Health
Pancreatic cancer may succumb to a “dual cell” approach
To fight pancreatic cancer more effectively, you have to do more than attack the cancer cells. They also need to attack their collaborators, cancer-related fibroblasts (CAFs). By expanding the battle to include CAF (cells that create fibrous fortresses around pancreatic tumors), we may eventually overcome diseases known to withstand the most decisive siege. Maybe.
In a study conducted by scientists at the University of New South Wales (UNSW), the fort of the castle and the outer wall of the pancreatic tumor were fired at the same time. What weapon did scientists choose? A drug that inhibits the cystine transporter SLC7A11.
Researchers have confirmed that SLC7A11 is a suitable target in experiments with human cells and transgenic mice. These experiments with transgenic mice included a stable knockdown of SLC7A11, performed in the tumor compartment only, followed by the tumor and stromal compartments. Scientists then demonstrated the effectiveness of the nanoparticle SLC7A11 silencing drug in experiments with transgenic mice.
Detailed findings appeared on March 12th Cancer research, “Cancer-related fibroblasts of pancreatic ductal adenocarcinoma determine the response to SLC7A11 inhibition.. “
“In a mouse model of sympathetic pancreatic ductal adenocarcinoma (PDAC) utilizing human PDAC cells and CAF, stable knockdown of SLC7A11 in both cell types to reduce tumor growth, metastatic diffusion, and intratumoral fibrosis. It is necessary and demonstrates the importance of targeting SLC7A11 in both compartments, “the author of the article writes. “Finally, treatment with the nanoparticle SLC7A11 silencing drug developed in our laboratory reduced PDAC tumor growth, metastasis, CAF activation, and fibrosis in orthotopic PDAC tumors.”
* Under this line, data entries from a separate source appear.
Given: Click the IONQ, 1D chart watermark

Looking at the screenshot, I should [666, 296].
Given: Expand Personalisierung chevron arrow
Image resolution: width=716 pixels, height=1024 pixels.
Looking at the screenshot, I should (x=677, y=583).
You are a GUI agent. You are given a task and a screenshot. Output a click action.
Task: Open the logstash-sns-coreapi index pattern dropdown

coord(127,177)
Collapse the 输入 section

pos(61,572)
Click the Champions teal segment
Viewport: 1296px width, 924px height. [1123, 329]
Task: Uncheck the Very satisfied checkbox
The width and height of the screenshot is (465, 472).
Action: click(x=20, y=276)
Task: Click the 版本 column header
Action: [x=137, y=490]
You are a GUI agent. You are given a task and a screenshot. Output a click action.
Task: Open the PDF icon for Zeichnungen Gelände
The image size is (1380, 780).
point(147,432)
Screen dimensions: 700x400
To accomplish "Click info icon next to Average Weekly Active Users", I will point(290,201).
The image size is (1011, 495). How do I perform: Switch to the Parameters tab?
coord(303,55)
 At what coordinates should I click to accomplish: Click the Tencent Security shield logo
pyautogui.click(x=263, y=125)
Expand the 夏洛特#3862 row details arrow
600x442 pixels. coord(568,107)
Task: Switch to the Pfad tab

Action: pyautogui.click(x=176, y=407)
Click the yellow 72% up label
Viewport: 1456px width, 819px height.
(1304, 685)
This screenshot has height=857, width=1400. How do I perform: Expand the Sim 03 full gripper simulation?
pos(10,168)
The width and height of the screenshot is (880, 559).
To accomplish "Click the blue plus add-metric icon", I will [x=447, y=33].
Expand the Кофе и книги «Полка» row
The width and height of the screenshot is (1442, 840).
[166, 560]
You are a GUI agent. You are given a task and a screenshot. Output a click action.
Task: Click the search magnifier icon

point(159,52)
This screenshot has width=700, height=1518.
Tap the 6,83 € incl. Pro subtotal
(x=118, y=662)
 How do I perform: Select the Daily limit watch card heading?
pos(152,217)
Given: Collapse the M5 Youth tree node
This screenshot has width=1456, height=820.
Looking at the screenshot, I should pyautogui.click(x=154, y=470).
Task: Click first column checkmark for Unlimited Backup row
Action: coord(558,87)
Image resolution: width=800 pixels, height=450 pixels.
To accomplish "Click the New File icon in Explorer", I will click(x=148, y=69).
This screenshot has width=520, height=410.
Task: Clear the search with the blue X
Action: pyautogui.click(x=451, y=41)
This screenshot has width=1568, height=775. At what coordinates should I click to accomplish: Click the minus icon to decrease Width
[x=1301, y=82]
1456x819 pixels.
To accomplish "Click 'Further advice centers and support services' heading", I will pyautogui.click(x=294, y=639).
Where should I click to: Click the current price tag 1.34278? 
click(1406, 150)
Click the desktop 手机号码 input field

In this article, which reflects a decade of effort, the author states that although SLC7A11 has previously been studied in pancreatic cancer cells, it has not previously been shown to play an important role in CAFS. The authors have demonstrated the value of inhibiting SLC7A11 with PDAC-derived CAF and look forward to evaluating their approach in future human clinical trials.
“Pancreatic cancer has had minimal improvement in survival over the last 40 years. Without immediate action, it is predicted to be the second largest cancer murderer in the world by 2025.” Said Phoebe Phillips, lead author and associate professor of UNSW Medicine. &health. “But our latest advances mean that I am the most optimistic and hopeful of my career today.”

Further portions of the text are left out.